In recent polls, most voters say they disapprove of President Biden’s handling of the crisis. Democrats also worry that the conflict will weaken the President’s approval rating among young and minority voters, support groups that are crucial to the White House boss in the election in November. 11.

President Biden’s allies in the US, as well as diplomats abroad, now increasingly see a ceasefire as the key to opening the door to a permanent end to the conflict, while also preventing the election chances of former President Trump, who threatens the relationship between the US and its allies around the world.

“We really want it to succeed,” a senior European official said, referring to US efforts to broker an Israel-Hamas ceasefire agreement.

Biden administration officials have dismissed concerns about the conflict’s impact on his reelection prospects, pointing out that polls show it is not among the top priorities for voters before the election. They have long believed that Biden’s political strength is continuously underestimated, both in the US and Europe.

But this is an issue that G7 leaders are watching closely even as they deal with a host of other issues during the summit in Italy.
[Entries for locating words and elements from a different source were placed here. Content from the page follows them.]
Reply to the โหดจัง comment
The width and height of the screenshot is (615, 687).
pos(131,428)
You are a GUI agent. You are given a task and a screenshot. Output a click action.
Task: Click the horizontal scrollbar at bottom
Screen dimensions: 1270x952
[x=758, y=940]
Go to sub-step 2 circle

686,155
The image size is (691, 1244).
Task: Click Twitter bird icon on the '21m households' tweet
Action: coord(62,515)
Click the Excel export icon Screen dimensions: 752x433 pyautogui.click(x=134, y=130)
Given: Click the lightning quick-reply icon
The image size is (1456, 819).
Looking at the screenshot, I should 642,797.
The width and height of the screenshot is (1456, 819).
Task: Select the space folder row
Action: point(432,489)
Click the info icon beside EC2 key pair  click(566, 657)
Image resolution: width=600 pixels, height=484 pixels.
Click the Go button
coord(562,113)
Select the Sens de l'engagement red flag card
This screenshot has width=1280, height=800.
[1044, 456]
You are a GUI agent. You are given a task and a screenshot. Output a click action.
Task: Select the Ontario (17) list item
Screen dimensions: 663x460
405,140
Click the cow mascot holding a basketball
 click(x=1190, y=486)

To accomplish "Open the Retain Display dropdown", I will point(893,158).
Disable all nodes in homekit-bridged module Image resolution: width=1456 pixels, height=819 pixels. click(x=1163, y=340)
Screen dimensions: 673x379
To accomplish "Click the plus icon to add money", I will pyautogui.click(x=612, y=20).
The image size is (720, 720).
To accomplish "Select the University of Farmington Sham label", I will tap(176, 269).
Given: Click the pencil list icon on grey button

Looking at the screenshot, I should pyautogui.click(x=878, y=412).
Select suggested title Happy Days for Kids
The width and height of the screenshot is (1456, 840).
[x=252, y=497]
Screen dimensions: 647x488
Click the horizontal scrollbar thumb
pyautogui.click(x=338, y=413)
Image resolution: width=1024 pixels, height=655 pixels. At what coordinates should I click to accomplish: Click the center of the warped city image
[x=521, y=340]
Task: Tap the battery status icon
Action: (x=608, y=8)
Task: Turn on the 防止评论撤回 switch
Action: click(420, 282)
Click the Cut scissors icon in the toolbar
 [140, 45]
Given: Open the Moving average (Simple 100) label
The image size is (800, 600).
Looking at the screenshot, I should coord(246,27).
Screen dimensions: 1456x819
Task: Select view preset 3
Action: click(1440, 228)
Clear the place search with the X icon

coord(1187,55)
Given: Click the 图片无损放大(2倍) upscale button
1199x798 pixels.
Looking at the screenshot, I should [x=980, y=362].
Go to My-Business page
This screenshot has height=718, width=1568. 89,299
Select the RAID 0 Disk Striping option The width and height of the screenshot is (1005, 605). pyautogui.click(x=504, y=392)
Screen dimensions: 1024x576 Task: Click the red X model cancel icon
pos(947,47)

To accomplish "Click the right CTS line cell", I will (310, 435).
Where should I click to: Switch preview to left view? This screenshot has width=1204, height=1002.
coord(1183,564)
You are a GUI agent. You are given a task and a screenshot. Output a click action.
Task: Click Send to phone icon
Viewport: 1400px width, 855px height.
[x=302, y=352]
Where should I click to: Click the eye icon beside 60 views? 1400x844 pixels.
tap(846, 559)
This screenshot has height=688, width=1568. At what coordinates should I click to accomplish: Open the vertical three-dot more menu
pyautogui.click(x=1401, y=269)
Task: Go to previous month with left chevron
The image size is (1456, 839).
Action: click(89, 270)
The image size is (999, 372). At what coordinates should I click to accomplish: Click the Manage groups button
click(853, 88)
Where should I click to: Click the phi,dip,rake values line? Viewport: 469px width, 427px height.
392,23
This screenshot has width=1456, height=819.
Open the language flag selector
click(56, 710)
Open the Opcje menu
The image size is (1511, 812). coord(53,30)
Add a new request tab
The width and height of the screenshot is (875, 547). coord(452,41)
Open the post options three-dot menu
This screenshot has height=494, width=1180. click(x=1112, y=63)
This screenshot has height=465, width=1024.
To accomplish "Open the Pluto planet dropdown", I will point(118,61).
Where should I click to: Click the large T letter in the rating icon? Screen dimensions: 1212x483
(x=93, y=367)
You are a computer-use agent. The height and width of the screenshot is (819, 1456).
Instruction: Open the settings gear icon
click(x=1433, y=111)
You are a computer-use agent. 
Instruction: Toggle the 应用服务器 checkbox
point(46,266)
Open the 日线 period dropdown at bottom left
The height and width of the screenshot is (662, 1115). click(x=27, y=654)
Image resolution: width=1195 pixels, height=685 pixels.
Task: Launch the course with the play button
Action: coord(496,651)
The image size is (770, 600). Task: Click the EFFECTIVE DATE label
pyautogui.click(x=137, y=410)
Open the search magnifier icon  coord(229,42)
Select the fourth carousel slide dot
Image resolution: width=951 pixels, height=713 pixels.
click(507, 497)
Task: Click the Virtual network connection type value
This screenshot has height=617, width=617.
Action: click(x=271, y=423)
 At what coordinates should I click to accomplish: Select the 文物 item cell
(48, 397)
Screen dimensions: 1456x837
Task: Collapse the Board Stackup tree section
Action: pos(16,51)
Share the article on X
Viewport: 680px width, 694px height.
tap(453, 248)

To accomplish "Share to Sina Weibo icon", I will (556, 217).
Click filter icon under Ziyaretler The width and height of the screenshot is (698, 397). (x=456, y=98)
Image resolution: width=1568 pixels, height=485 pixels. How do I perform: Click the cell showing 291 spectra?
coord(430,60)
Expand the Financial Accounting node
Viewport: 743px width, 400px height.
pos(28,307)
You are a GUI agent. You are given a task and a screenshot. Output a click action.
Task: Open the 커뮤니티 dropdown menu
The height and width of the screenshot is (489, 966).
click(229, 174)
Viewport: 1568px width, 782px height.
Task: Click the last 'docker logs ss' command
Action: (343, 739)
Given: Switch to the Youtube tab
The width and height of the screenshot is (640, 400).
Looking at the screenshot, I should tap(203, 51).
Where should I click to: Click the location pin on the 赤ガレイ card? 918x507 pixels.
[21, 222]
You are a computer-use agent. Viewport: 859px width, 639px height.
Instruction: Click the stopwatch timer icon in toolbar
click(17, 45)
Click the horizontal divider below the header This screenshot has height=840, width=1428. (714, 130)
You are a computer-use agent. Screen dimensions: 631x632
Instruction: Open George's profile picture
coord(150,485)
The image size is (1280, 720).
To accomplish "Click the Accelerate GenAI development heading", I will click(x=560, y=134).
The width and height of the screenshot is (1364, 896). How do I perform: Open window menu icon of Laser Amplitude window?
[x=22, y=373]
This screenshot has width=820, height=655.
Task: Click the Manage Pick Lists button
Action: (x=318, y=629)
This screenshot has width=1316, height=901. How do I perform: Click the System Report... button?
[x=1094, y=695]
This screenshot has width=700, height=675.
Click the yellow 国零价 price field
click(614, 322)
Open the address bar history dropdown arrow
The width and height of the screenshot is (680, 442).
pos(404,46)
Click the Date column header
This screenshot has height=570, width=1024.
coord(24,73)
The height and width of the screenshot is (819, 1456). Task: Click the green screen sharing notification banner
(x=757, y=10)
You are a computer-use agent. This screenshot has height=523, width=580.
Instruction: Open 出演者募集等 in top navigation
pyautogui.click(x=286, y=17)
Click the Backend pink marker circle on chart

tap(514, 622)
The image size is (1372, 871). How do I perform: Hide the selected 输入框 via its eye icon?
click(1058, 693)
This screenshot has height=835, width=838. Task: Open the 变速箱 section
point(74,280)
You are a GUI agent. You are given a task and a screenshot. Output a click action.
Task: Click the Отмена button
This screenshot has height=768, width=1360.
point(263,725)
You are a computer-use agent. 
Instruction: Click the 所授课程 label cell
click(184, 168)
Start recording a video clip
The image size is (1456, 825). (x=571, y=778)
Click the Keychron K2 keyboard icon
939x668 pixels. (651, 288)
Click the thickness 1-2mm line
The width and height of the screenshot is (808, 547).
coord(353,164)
President Biden earlier last week sent Secretary of State Antony Blinken to the Middle East, in what many officials hoped was a sign of strengthening cease-fire negotiations.

The Biden administration said Hamas responded to the proposal from Israel with one of its own. According to national security adviser Sullivan, the White House is evaluating that response, although he cautioned that some of Hamas’ terms differ significantly from what Israel requested.

This means that ceasefire negotiations bring hope but also potential risks for the White House boss. If successful, it will increase President Biden’s prestige, but if it fails, this will be a serious setback for him in the race for the White House.

Both the US and its allies “are hoping and praying for a ceasefire agreement,” said Charles Kupchan, a former senior official on the National Security Council under former President Obama. “But external pressure has only a limited effect on both Israel and Hamas, as we have seen over the past few months.”